▶ **Exercise input**
--- START ---

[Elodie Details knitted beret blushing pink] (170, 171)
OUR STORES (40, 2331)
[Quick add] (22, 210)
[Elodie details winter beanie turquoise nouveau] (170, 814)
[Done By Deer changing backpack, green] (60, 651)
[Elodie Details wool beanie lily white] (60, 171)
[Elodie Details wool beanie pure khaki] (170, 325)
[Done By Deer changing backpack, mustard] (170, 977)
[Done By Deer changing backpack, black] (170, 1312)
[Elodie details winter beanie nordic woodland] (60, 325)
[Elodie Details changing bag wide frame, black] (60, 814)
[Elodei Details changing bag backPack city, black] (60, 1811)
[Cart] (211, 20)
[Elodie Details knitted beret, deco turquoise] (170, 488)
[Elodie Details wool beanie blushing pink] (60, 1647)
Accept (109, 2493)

--- END ---
--- START ---

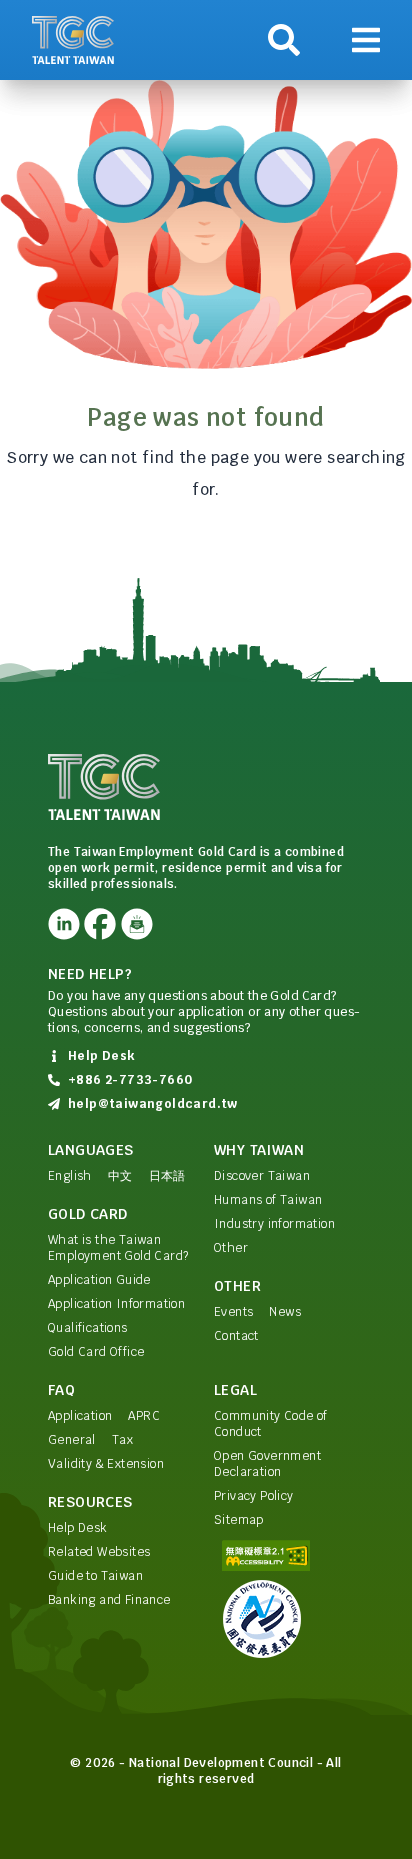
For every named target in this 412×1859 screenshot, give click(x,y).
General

--- END ---

▶ **Task directions**
Restate word for word the lines of the data above, starting at the line containing "[Elodie details winter beanie nordic" and ending at the line containing "Accept (109, 2493)", both included, and nothing more.

▶ **Exercise answer**
[Elodie details winter beanie nordic woodland] (60, 325)
[Elodie Details changing bag wide frame, black] (60, 814)
[Elodei Details changing bag backPack city, black] (60, 1811)
[Cart] (211, 20)
[Elodie Details knitted beret, deco turquoise] (170, 488)
[Elodie Details wool beanie blushing pink] (60, 1647)
Accept (109, 2493)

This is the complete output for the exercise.